The Indian Princess gold dollar coin weighs 1.672 grams and contains 0.04837 ounces of gold. Given the relatively minor amount of gold these coins contain and their steep numismatic pricing premiums, gold one dollar coins are not the most efficient investment for those who are looking to buy gold as a bullion investment. These pieces, however, are widely pursued by coin collectors who appreciate the history behind these coins.

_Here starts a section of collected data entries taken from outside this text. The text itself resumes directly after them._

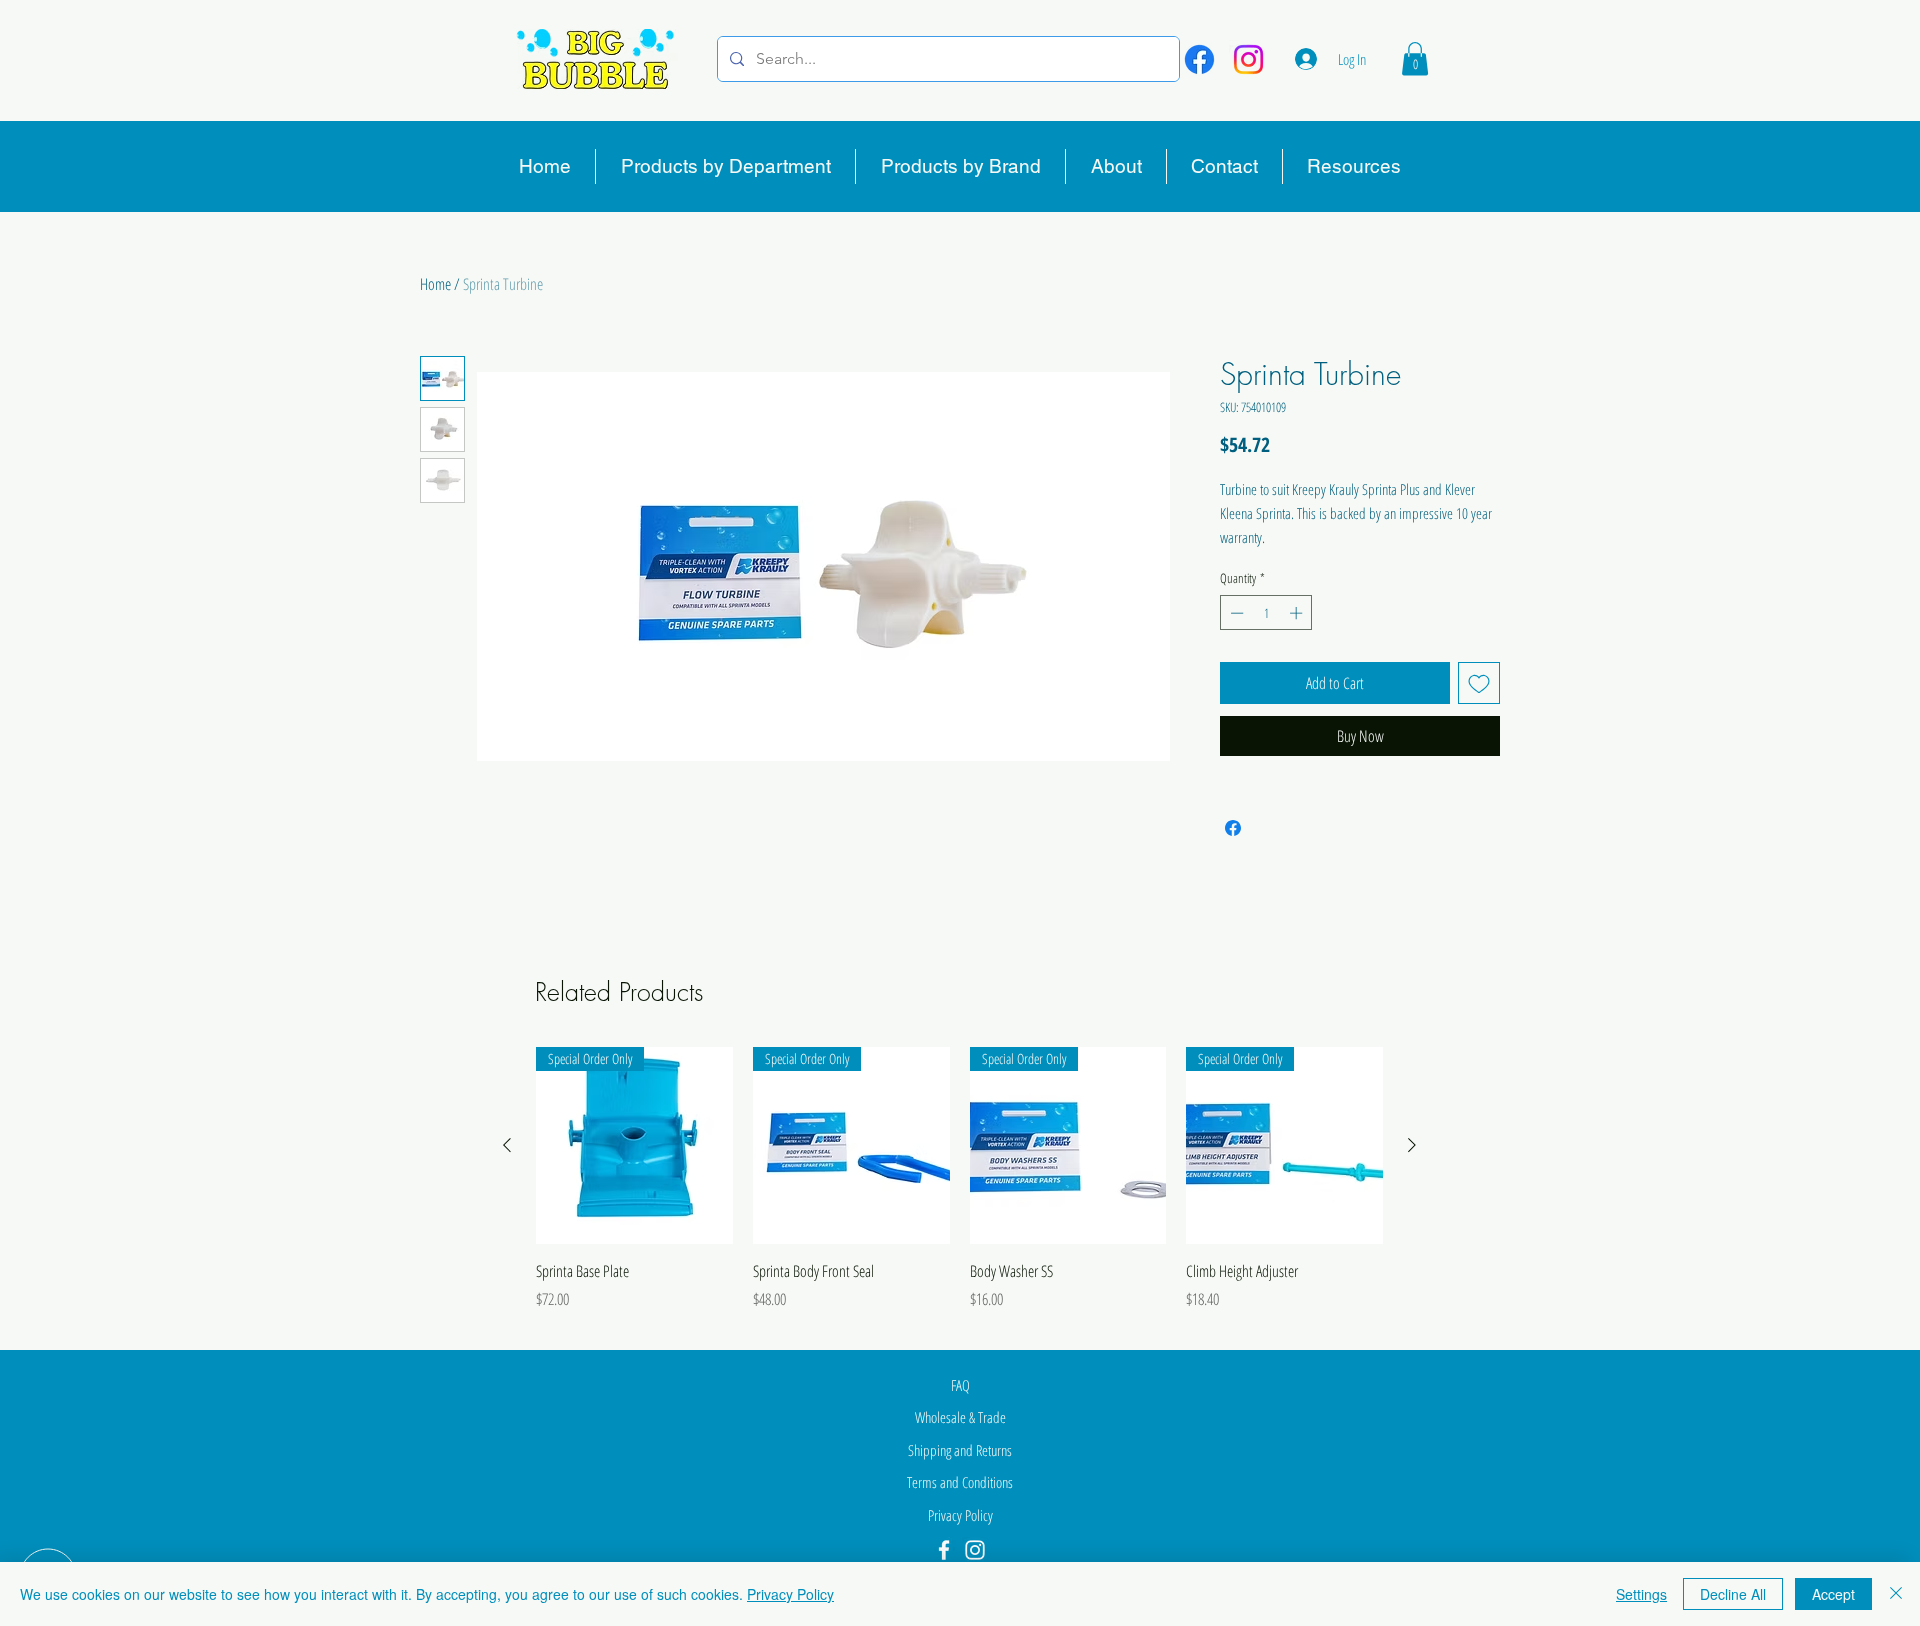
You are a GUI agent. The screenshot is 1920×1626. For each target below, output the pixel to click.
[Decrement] (1235, 613)
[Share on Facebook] (1233, 828)
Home (435, 284)
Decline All (1733, 1594)
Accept (1833, 1594)
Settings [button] (1641, 1594)
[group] (959, 1190)
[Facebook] (1199, 59)
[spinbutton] (1266, 613)
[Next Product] (1412, 1145)
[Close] (1896, 1594)
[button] (1415, 58)
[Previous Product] (507, 1145)
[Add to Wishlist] (1479, 683)
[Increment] (1298, 613)
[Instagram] (1248, 59)
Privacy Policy (790, 1594)
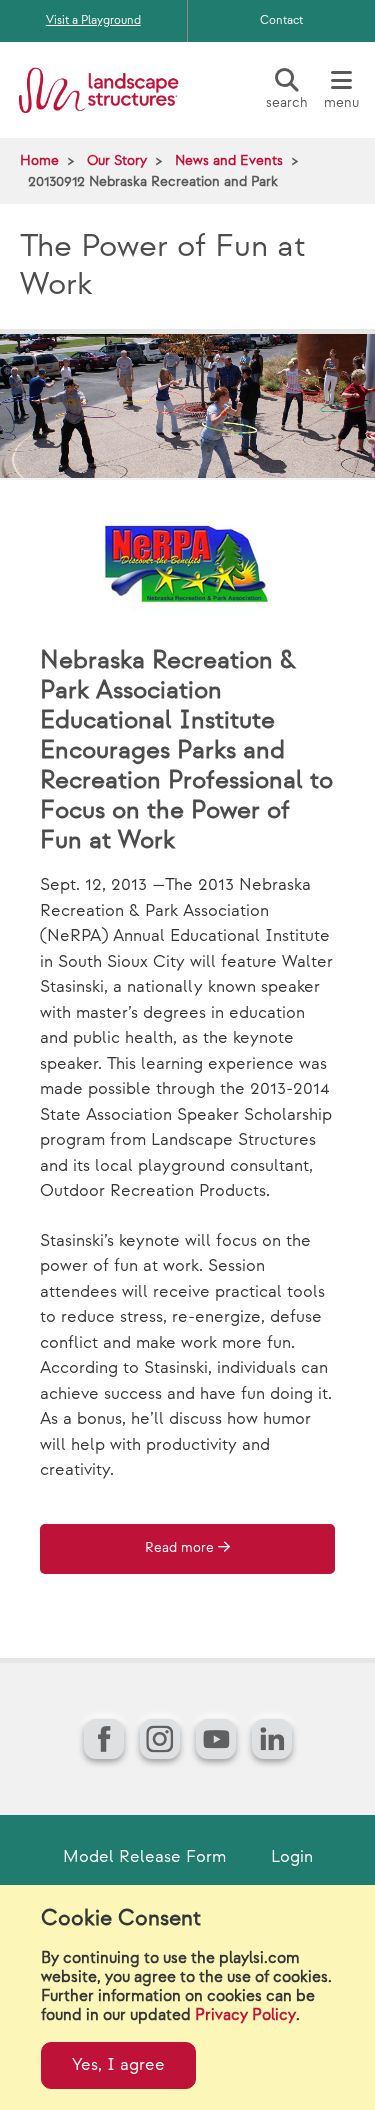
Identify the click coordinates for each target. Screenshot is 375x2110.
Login (292, 1857)
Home (39, 160)
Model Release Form (144, 1857)
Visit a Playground (93, 20)
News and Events (229, 160)
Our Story (117, 160)
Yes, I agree (118, 2065)
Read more (179, 1548)
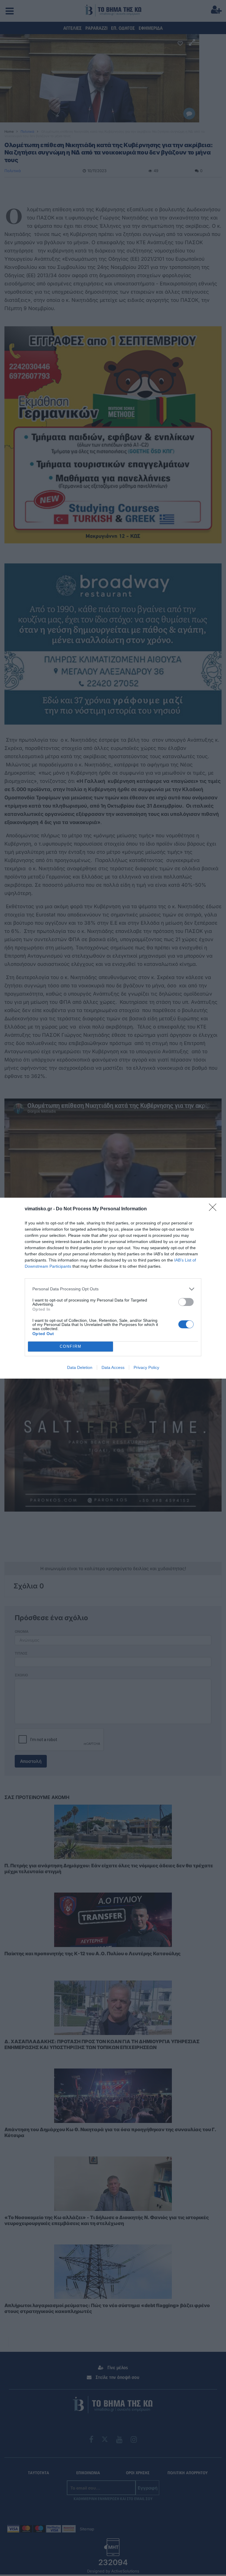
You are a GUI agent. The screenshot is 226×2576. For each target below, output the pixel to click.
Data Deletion (79, 1367)
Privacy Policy (146, 1367)
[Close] (214, 1209)
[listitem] (113, 1289)
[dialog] (113, 1288)
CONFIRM (71, 1346)
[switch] (186, 1302)
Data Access (113, 1367)
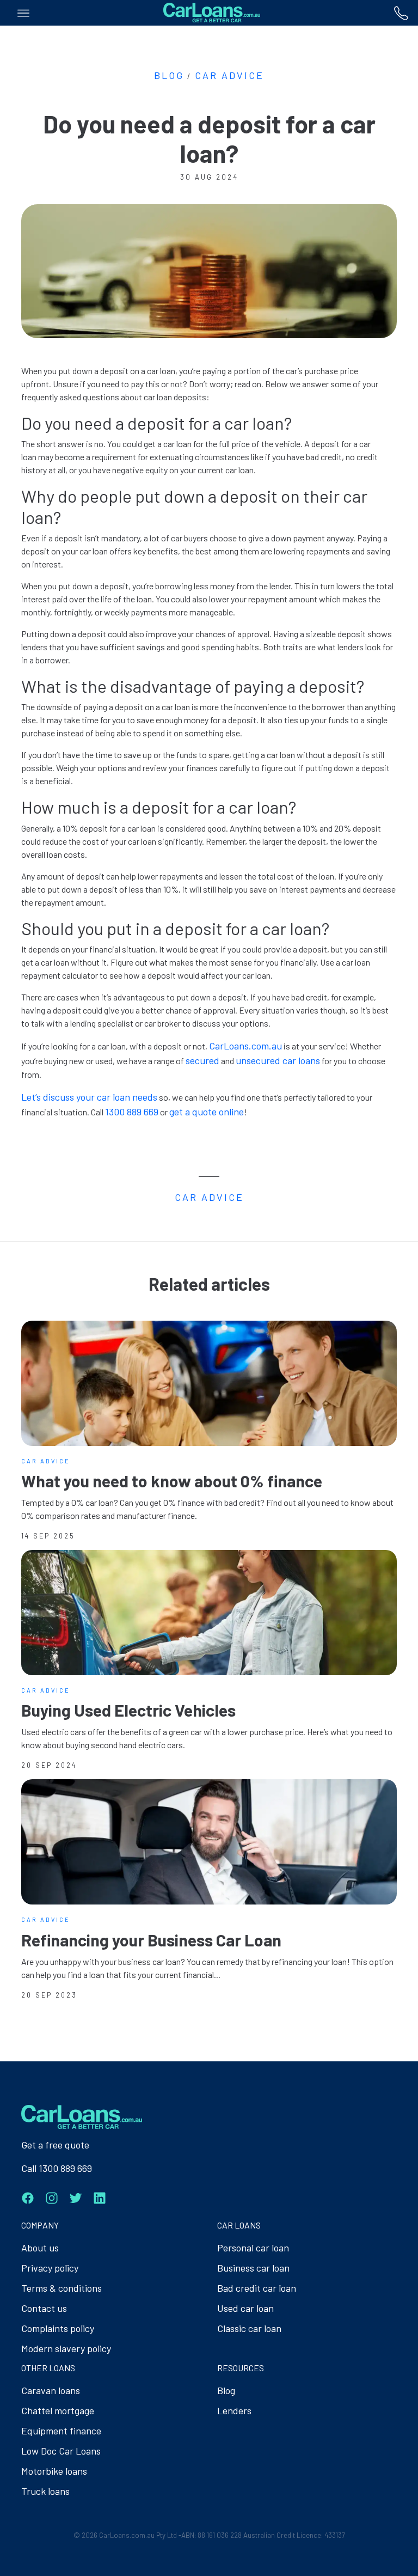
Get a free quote (55, 2145)
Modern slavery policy (66, 2348)
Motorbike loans (54, 2471)
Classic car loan (249, 2328)
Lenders (234, 2410)
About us (40, 2248)
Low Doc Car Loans (61, 2451)
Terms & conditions (61, 2288)
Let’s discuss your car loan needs (89, 1097)
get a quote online (206, 1112)
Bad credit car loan (256, 2288)
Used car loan (245, 2308)
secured (202, 1060)
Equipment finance (61, 2431)
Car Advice (229, 75)
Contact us (44, 2308)
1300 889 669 (131, 1112)
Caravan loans (50, 2390)
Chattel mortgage (57, 2410)
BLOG (169, 75)
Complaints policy (57, 2328)
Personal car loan (253, 2248)
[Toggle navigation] (23, 13)
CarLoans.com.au (245, 1046)
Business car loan (253, 2268)
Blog (226, 2390)
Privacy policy (49, 2268)
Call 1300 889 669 (56, 2168)
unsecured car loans (278, 1060)
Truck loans (45, 2491)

James B. Longacre, who served as the Chief Engraver of the United States Mint from 1844 until his death in 1869, designed the Indian Princess gold dollar coins. He also designed the two preceding gold dollar types, which include the Liberty Head gold dollar (struck from 1849 through 1854) and Indian Princess Small Head gold dollars (produced for a short time from 1854 through 1856). As the name of the Indian Princess Large Head dollar coin suggests, this piece features a bust profile that is visibly larger than the Indian head on the preceding type coin. Indian Princess head was enlarged to improve the appearance of the strike on the gold dollar. As the Indian Princess Large Head dollar is also the third type of gold dollar made, many coin hobbyists simply refer to it in the shorthand “Type III gold dollar.”
Indian Princess Large Head gold dollar coins are not scarce as a type, meaning there are plenty of pieces available to those who are simply looking for a representative piece for their collections. However, there are several rare issues in the series, including all proof coins, and several individual dates, such as 1856-D, 1861-D, and 1875 gold dollar coins.